Marcel Wesdorp creates inner landscapes using digital technology and printed in unimaginable shades of grey. He creates his world from a first idea, thereafter to be controlled by processes.Graduated from the Willem de Kooning Academy in Rotterdam, Marcel Wesdorp (1965, NL) studied photography at the St. Joost Academy in Breda. He makes animations of landscapes in the media: film, print, book and installation. While a draftsman draws lines with a pencil, Wesdorp uses a series of pixels. Purely software-based techniques are his tools. He also creates his images by modelling and making collages of satellite data. They are usually in many shades of grey and without any presence of people, flora or fauna. Prints of these digitally developed areas appear to be real photographs.

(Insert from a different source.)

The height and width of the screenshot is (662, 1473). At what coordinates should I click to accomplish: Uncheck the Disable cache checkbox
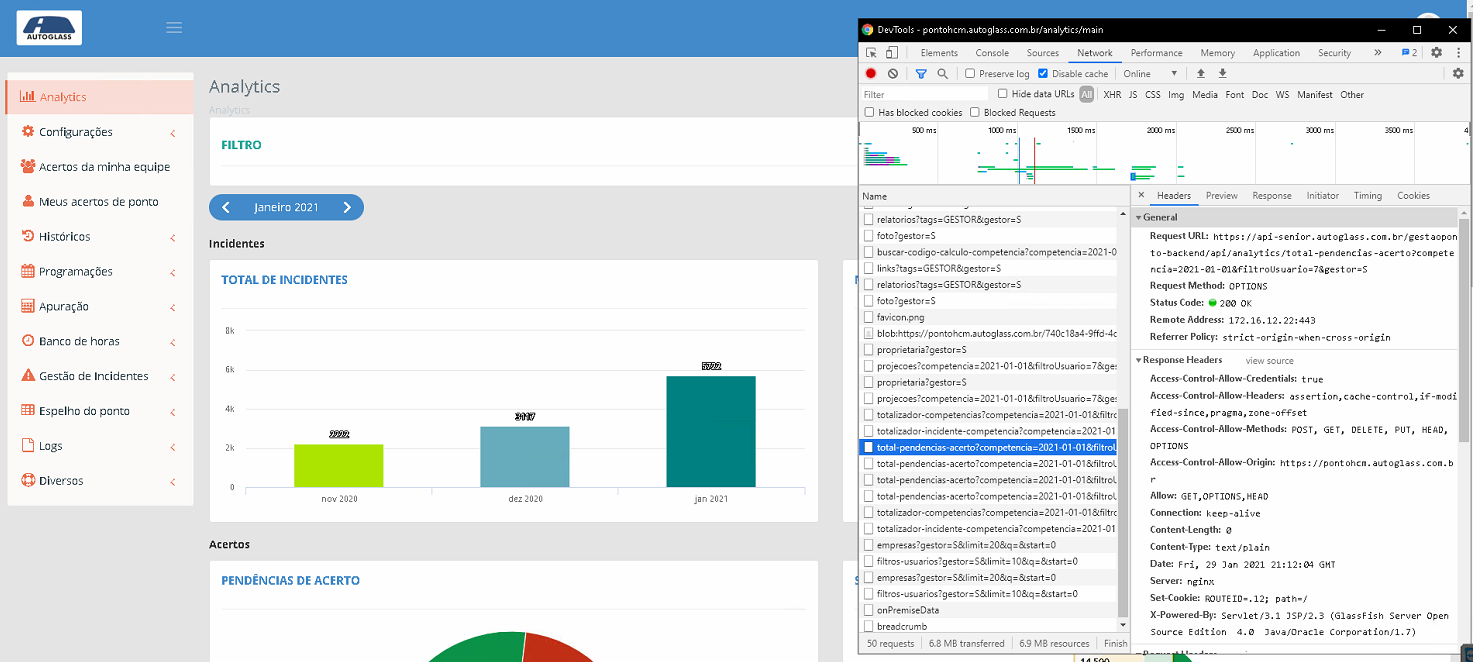point(1043,74)
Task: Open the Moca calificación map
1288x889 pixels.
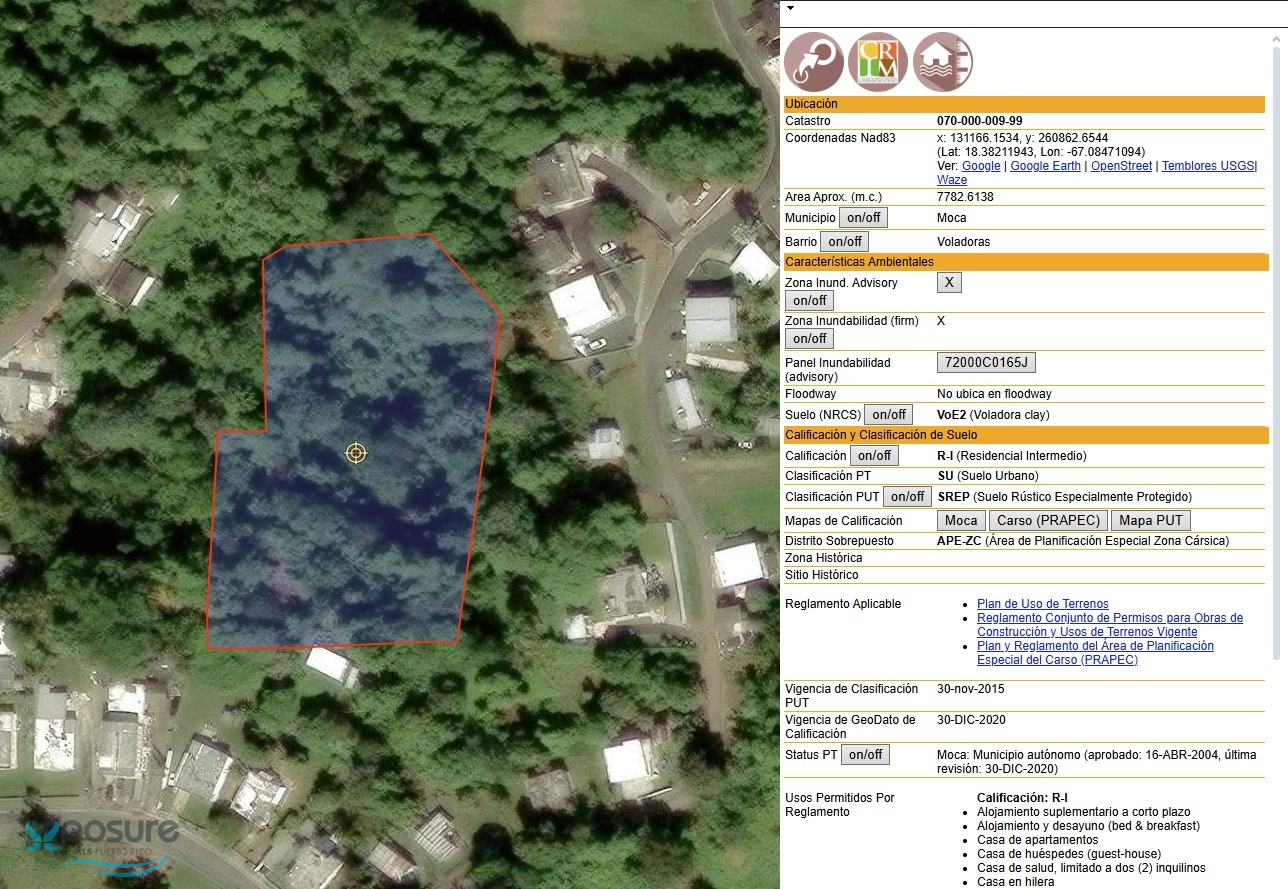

This also applies to his recent series ‘Possible Environments’, where a warm turquoise with subtle nuances prevails, for the first time in his career. There seems to be life in this apparently tropical archipelago. Ancient meteorite impacts on Earth left their mark below the surface. In many such places there is exploitation of minerals; that appropriation makes us think about the value of our coexistence on earth. The 'mining' must therefore be taken literally.
Such an exploratory path necessitates the unbearable lightness of Wesdorp's artistic development. In that quest he experiences different stages from the original idea to the final form. He continues to explore new roads to construct works of art that reveal something of our enigmatic presence of mind.